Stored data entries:
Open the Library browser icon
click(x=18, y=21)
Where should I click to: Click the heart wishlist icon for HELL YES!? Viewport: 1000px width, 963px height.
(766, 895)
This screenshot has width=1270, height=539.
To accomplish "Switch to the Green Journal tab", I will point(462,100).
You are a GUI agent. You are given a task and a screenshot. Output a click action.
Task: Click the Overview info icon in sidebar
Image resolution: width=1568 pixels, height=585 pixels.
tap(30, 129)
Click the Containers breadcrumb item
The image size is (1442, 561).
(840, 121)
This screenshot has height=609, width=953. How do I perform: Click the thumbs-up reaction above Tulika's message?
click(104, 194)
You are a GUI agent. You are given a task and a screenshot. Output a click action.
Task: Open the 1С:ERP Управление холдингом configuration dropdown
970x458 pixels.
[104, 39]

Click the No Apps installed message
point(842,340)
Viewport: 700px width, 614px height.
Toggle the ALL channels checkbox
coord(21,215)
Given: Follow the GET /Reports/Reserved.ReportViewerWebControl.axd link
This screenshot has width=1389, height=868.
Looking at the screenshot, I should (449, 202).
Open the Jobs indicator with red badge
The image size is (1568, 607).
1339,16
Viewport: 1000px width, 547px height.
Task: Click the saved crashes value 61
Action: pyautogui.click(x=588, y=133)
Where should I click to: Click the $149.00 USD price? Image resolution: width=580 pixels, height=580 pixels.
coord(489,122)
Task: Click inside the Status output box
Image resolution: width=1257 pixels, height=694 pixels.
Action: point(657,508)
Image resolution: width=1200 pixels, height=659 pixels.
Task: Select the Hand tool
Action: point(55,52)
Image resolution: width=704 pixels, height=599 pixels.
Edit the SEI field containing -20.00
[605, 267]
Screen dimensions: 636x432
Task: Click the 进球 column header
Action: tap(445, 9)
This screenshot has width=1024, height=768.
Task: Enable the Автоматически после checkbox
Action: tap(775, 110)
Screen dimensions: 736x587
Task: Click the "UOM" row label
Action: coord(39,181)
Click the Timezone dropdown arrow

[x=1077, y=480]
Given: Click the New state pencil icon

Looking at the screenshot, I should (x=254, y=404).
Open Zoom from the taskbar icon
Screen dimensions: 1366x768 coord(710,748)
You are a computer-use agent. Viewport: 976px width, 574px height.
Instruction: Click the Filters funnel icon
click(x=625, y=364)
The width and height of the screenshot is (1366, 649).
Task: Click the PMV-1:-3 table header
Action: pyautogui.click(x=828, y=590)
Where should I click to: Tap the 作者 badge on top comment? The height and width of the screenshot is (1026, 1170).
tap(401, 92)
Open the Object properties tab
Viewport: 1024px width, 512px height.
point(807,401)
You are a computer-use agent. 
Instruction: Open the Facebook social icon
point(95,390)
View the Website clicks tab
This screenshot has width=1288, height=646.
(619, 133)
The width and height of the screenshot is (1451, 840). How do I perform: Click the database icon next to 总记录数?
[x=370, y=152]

Exercise details: Write out the data above once more, exactly as it reads.

Exercise result:
Open the Library browser icon
click(x=18, y=21)
Where should I click to: Click the heart wishlist icon for HELL YES!? Viewport: 1000px width, 963px height.
(766, 895)
This screenshot has width=1270, height=539.
To accomplish "Switch to the Green Journal tab", I will point(462,100).
You are a GUI agent. You are given a task and a screenshot. Output a click action.
Task: Click the Overview info icon in sidebar
Image resolution: width=1568 pixels, height=585 pixels.
tap(30, 129)
Click the Containers breadcrumb item
The image size is (1442, 561).
(840, 121)
This screenshot has height=609, width=953. How do I perform: Click the thumbs-up reaction above Tulika's message?
click(104, 194)
You are a GUI agent. You are given a task and a screenshot. Output a click action.
Task: Open the 1С:ERP Управление холдингом configuration dropdown
970x458 pixels.
[104, 39]

Click the No Apps installed message
point(842,340)
Viewport: 700px width, 614px height.
Toggle the ALL channels checkbox
coord(21,215)
Given: Follow the GET /Reports/Reserved.ReportViewerWebControl.axd link
This screenshot has width=1389, height=868.
Looking at the screenshot, I should (449, 202).
Open the Jobs indicator with red badge
The image size is (1568, 607).
1339,16
Viewport: 1000px width, 547px height.
Task: Click the saved crashes value 61
Action: pyautogui.click(x=588, y=133)
Where should I click to: Click the $149.00 USD price? Image resolution: width=580 pixels, height=580 pixels.
coord(489,122)
Task: Click inside the Status output box
Image resolution: width=1257 pixels, height=694 pixels.
Action: point(657,508)
Image resolution: width=1200 pixels, height=659 pixels.
Task: Select the Hand tool
Action: point(55,52)
Image resolution: width=704 pixels, height=599 pixels.
Edit the SEI field containing -20.00
[605, 267]
Screen dimensions: 636x432
Task: Click the 进球 column header
Action: tap(445, 9)
This screenshot has width=1024, height=768.
Task: Enable the Автоматически после checkbox
Action: tap(775, 110)
Screen dimensions: 736x587
Task: Click the "UOM" row label
Action: coord(39,181)
Click the Timezone dropdown arrow

[x=1077, y=480]
Given: Click the New state pencil icon

Looking at the screenshot, I should (x=254, y=404).
Open Zoom from the taskbar icon
Screen dimensions: 1366x768 coord(710,748)
You are a computer-use agent. Viewport: 976px width, 574px height.
Instruction: Click the Filters funnel icon
click(x=625, y=364)
The width and height of the screenshot is (1366, 649).
Task: Click the PMV-1:-3 table header
Action: pyautogui.click(x=828, y=590)
Where should I click to: Tap the 作者 badge on top comment? The height and width of the screenshot is (1026, 1170).
tap(401, 92)
Open the Object properties tab
Viewport: 1024px width, 512px height.
point(807,401)
You are a computer-use agent. 
Instruction: Open the Facebook social icon
point(95,390)
View the Website clicks tab
This screenshot has width=1288, height=646.
(619, 133)
The width and height of the screenshot is (1451, 840). How do I perform: Click the database icon next to 总记录数?
[x=370, y=152]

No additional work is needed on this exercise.